Wounded Knee Events in 1973
In addition to the unfair representation of Indigenous people in the film industry, Sacheen Littlefeather acknowledged the 1973 events at Wounded Knee. In 1973, 200 Oglala Lakota and American Indian Movement (AIM) followers seized and occupied the town of Wounded Knee, South Dakota. The group chose the town because of its symbolic significance, as it was the site of the 1890 Wounded Knee Massacre.
The protest was far from random and occurred after the Oglala Sioux Civil Rights Organization (OSCRO) tried to impeach tribal president Richard Wilson. That said, OSCRO accused Wilson of corruption and abuse of opponents, amongst other unethical activities. Additionally, protesters used their platform to criticize the U.S. government’s failure to fulfill treaties with Native Americans.
As a result, protesters demanded that the government reopen treaty negotiations to ensure the equal treatment of Native American people everywhere.

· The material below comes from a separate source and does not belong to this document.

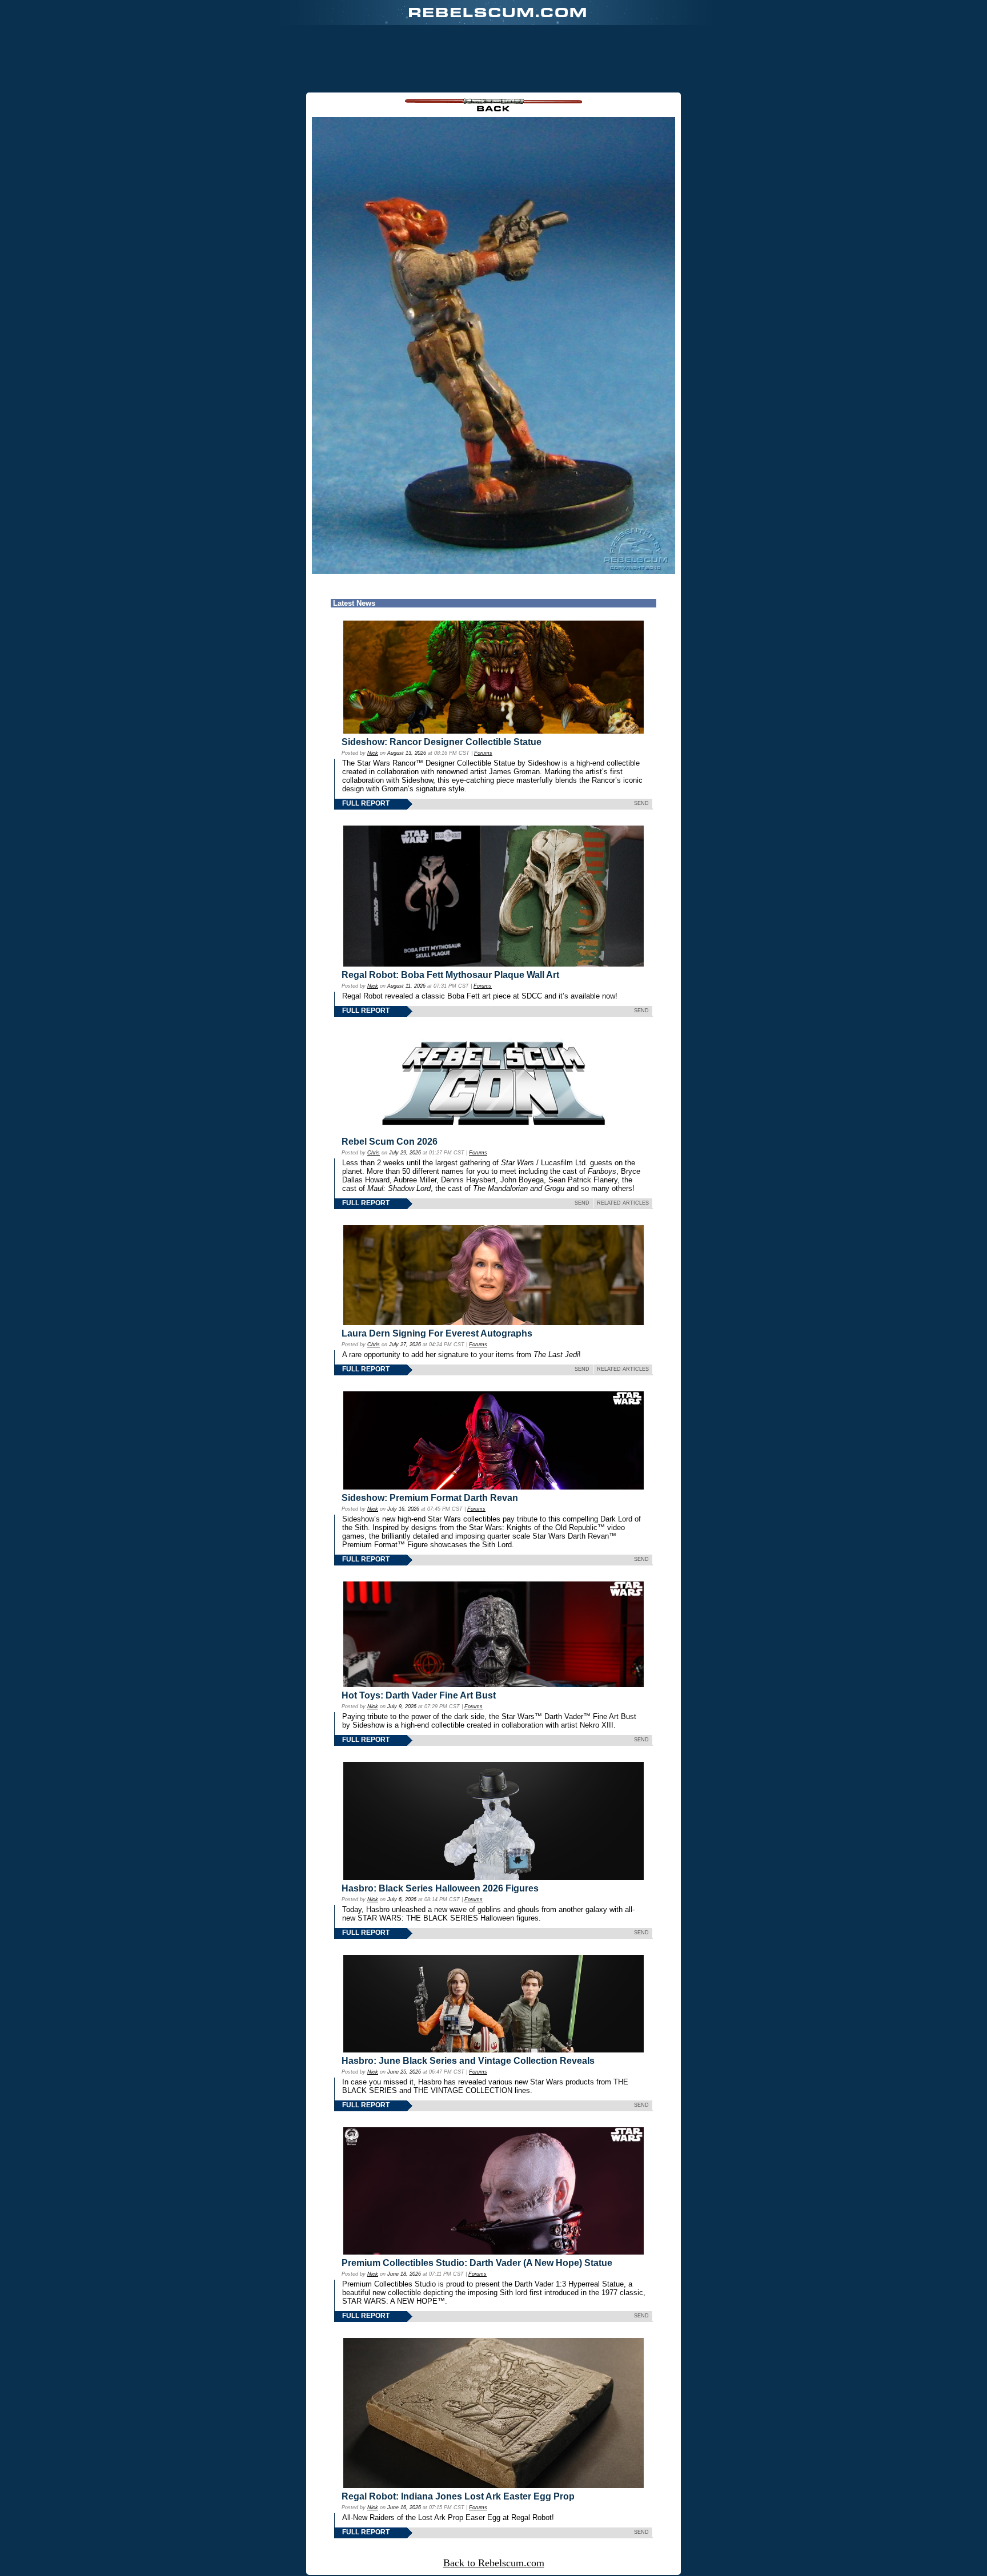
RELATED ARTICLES (623, 1203)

The group controlled the town for a total of 71 days.
Sacheen Littlefeather’s Impact on Others
Sacheen Littlefeather will undoubtedly be missed by people from all cultural backgrounds, especially those tied to the Native American community.
Fortunately, before her death, Littlefeather received a formal apology for the backlash from the film industry after her Academy Awards ceremony speech. Then Academy president David Rubin issued a letter to the activist acknowledging the unfair treatment she endured.
“The abuse you endured because of this statement was unwarranted and unjustified…For too long, the courage you showed has been unacknowledged,” Rubin wrote. Littlefeather admitted she wasn’t expecting ever to receive an apology but views it as a win for Indigenous people everywhere.
“My response was on behalf of all of us who suffered years and years of humiliation, of poor self-esteem because of the stereotyping of our people, having to live under the stereotypes of the film and television and sports industries,” she attested.
Although she will be missed, Sacheen Littlefeather and all her positive work in representing the Native American community will not be forgotten. Instead, future generations can now further promote inclusion and acceptance of Native American culture.